Die Houthis feuerten Raketen auf Israel, angeblich gegen militärische Ziele.

Wichtige Fakten

  • Die Houthis feuerten Raketen auf Israel, angeblich gegen militärische Ziele.
  • Die Gruppe bedroht Schiffe im Bab al-Mandab, einer wichtigen Handelsroute.
  • Frühere Angriffe der Houthis führten zu Luftschlägen der USA und Israels.
  • Eine Eskalation könnte den Bürgerkrieg im Jemen neu entfachen.
  • Die Houthis werden von Iran unterstützt und kontrollieren Teile Jemens.

Hintergrund und aktuelle Entwicklung

Die Houthi-Bewegung im Jemen, die von Iran unterstützt wird und die Hauptstadt Sanaa sowie nördliche Regionen kontrolliert, hat nach einer anfänglichen Zurückhaltung Raketen auf Israel abgefeuert. Diese Angriffe, die laut Houthis auf israelische Militärziele abzielen, stellen jedoch eine geringere direkte Bedrohung dar als jene durch Iran. In der Vergangenheit hatte die Gruppe ähnliche Aktionen zur Unterstützung der Hamas durchgeführt, die jedoch begrenzten Schaden verursachten.

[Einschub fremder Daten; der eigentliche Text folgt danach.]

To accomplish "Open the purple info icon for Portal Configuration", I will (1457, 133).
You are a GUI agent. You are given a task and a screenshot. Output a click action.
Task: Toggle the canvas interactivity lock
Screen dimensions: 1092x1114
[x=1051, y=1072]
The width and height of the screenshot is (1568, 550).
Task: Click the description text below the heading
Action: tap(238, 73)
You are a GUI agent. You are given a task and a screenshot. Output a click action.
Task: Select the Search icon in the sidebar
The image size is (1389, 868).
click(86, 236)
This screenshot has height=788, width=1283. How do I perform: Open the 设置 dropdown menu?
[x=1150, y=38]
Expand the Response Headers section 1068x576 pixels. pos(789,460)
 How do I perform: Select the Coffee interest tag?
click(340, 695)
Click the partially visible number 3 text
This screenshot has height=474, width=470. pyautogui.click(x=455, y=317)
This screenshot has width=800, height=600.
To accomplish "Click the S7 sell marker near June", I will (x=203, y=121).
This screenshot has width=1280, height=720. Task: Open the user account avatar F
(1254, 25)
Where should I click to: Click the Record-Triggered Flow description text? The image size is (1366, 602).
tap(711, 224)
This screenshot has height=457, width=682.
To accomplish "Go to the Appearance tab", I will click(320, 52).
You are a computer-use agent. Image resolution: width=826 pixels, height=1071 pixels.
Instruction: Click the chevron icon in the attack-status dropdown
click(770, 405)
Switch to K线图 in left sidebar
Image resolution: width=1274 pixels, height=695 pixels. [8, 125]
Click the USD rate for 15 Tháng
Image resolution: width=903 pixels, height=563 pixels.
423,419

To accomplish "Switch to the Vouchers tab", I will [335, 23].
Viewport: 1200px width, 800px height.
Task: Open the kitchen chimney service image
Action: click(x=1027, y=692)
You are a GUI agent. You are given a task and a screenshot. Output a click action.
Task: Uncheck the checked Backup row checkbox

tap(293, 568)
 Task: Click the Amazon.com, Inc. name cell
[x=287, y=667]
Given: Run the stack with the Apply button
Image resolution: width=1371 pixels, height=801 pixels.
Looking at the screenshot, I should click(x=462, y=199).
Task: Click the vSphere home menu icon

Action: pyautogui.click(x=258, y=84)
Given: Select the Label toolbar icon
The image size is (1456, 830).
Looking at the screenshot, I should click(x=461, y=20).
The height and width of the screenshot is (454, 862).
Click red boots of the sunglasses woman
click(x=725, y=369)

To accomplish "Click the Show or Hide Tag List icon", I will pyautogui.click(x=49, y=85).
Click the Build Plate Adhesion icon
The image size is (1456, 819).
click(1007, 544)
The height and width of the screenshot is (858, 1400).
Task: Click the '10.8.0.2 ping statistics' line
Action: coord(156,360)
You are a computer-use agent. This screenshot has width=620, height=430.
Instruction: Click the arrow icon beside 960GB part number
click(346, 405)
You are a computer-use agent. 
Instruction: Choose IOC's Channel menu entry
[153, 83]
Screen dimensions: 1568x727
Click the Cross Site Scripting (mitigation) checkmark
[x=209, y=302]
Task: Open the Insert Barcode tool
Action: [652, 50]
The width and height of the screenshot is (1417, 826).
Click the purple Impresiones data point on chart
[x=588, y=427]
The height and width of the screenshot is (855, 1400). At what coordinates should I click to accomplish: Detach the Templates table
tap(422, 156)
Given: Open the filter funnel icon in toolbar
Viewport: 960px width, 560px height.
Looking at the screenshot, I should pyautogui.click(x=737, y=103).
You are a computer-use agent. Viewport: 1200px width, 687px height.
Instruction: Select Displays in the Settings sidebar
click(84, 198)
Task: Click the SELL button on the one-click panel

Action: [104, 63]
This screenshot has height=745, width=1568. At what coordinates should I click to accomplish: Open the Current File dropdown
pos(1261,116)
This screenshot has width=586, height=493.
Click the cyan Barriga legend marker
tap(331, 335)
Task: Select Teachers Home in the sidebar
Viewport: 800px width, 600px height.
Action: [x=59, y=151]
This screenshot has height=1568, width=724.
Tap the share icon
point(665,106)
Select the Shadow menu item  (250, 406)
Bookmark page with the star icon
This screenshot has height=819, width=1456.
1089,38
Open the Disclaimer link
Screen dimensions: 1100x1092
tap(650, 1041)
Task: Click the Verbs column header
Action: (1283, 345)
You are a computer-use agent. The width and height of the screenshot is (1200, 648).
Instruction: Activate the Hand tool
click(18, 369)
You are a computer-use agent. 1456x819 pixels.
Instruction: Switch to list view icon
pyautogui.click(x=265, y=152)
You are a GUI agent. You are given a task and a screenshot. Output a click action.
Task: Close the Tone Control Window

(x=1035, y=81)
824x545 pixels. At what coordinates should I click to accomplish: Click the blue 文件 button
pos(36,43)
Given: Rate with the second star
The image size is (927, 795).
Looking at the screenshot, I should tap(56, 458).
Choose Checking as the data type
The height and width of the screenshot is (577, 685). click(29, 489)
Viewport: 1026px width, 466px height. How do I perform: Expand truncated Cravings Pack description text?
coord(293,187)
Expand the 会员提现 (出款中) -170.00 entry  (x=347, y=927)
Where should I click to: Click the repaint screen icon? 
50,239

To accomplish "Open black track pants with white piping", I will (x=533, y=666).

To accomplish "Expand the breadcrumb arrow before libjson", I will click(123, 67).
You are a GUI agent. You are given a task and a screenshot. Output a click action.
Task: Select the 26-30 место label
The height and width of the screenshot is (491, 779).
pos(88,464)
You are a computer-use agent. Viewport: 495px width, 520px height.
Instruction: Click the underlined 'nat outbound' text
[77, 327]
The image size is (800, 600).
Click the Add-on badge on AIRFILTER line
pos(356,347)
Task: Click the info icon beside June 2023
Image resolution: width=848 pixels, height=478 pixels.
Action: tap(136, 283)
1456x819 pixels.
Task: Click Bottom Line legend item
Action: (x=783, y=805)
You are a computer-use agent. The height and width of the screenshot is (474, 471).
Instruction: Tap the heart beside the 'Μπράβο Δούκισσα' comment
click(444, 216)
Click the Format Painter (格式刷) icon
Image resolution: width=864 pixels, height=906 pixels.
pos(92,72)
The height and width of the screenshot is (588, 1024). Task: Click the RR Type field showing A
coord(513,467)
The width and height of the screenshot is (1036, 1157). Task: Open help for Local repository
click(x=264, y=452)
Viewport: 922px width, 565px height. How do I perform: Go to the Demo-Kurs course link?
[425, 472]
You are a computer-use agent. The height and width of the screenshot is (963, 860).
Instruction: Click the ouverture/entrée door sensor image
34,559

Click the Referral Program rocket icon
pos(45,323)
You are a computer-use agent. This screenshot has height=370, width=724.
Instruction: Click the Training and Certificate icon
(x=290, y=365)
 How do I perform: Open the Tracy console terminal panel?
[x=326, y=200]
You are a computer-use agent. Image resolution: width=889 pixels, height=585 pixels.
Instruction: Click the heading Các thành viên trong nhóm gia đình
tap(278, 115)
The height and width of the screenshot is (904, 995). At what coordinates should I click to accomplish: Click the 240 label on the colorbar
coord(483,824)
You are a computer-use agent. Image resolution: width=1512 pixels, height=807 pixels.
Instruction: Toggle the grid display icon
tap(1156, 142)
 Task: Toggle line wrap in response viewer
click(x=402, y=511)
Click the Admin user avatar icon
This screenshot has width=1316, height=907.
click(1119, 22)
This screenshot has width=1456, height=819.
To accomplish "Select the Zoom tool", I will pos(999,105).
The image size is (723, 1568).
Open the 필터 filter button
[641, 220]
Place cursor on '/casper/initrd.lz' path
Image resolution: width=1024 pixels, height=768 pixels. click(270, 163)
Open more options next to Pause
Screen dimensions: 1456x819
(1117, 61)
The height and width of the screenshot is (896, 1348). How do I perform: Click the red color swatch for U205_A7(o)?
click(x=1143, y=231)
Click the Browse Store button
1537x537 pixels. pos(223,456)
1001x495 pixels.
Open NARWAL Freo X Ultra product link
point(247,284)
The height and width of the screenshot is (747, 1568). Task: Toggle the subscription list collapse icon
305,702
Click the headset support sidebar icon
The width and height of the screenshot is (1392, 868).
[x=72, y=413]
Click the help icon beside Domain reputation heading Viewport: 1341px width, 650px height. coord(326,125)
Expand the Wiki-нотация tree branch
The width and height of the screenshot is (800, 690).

Bedrohung für die Schifffahrt und regionale Stabilität

Eine größere Gefahr geht von den Houthis für die Schifffahrt im Roten Meer aus, insbesondere im Bab al-Mandab, einer Schlüsselroute für den Welthandel. Frühere Angriffe auf Schiffe in diesem Gebiet gefährdeten die kommerzielle Seefahrt und könnten bei Wiederaufnahme die globale Wirtschaft beeinträchtigen. Zudem könnten die Houthis Energie- und Militärinfrastruktur in Golfstaaten wie Saudi-Arabien ins Visier nehmen, was zu weiteren Spannungen führen würde.

Mögliche Eskalation und innenpolitische Folgen

Die Houthis haben in der Vergangenheit Luftschläge von den USA und Israel überstanden, doch eine Vertiefung ihrer militärischen Beteiligung im Konflikt zwischen den USA, Israel und Iran könnte den relativ ruhigen Bürgerkrieg im Jemen neu entfachen. Dies würde die regionale Instabilität erhöhen und den Krieg weiter ausweiten, mit potenziell schwerwiegenden Folgen für die internationale Sicherheit.